Keyak’s equation has been widely used in the previous FEA reports [
2,
3,
5,
9‐
11,
21]. However, we could not find any correlation between the mechanical tests and values produced by the Keyak equation, nor by Carter’s or Keller’s equations, except for the Keller-vertebra equation. To explain this, we calculated stiffness and fracture load using two equations, Keyak’s equation and the Keller-vertebra equation. The ash density of cortical bone of the femoral diaphysis was substituted with 0.935 g/cm
3 by reference to Bousson’s report [
24]. As a result, stiffness showed about a fivefold difference between the Keyak and the Keller-vertebra equations (8911 and 1661 MPa, respectively). Moreover, the fracture load calculated using Keyak’s equation was less than half of that using Keller’s equation for the vertebra (101 and 243 MPa, respectively). Therefore, Keyak’s bone model seems too stiff to reproduce elasticity in bending. Using Keyak’s model, the fractures likely occur at an early stage due to the low yield stress. Although many studies have used Keyak’s equation, the present study suggests that it may provide an inaccurate estimate of the mechanical properties of the femoral diaphysis. We propose that the Keller-vertebra equation is a suitable material characteristic conversion equation for the FEA of the femoral diaphysis when an FEA of femoral diaphyseal fractures is applied to examine stress distribution.
The shell thickness has often been defined as 0.3–0.4 mm in previous validation studies [
5,
17,
23]. However, the optimum shell thickness is unknown. The current study showed that a shell thickness of 0.4 mm had the best correlation coefficient for the femoral diaphysis both for fracture load and stiffness. Further study is needed to determine the optimum shell thickness for other bone sites.

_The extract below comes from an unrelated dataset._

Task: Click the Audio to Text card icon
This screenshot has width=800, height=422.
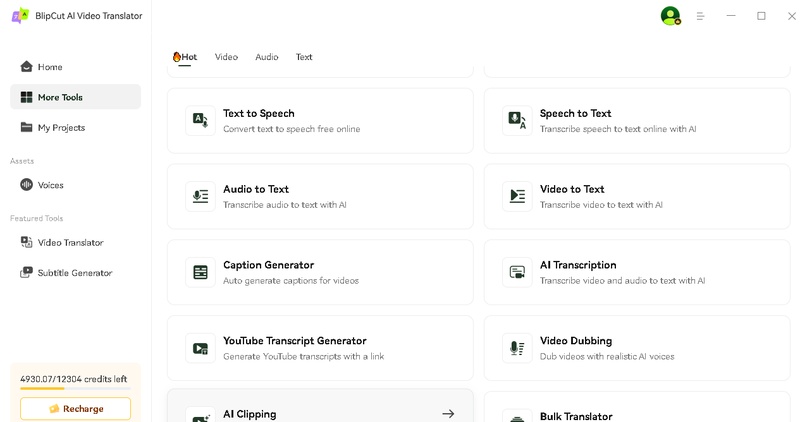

The present study has several limitations. First, only fractures from three-point bending tests were evaluated. Because of the limited number of cadavers, we could not perform other fracture tests. Clinically, there are various types of femoral diaphyseal fractures. Further study is necessary to validate our FEA for other types of fractures, such as spiral fractures or those from axial compression forces. Secondly, the steel bar model might not be made to exactly match the bar used for the mechanical test. But, in both cases, the load was applied to the center point of the femoral diaphyseal, and the behavior of the bone was similar, so we thought that the research had no influence. Third, all cadavers were from elderly individuals. It is possible that the fracture load or stiffness would be different in younger individuals. However, it is difficult to obtain femurs from young people. We studied matched pairs of right and left femurs in nearly equal numbers of men and women, and we observed high reproducibility without differences of laterality (data not shown). Thus, we think that the FEA of the femoral diaphysis is predictive of mechanical properties regardless of laterality or gender.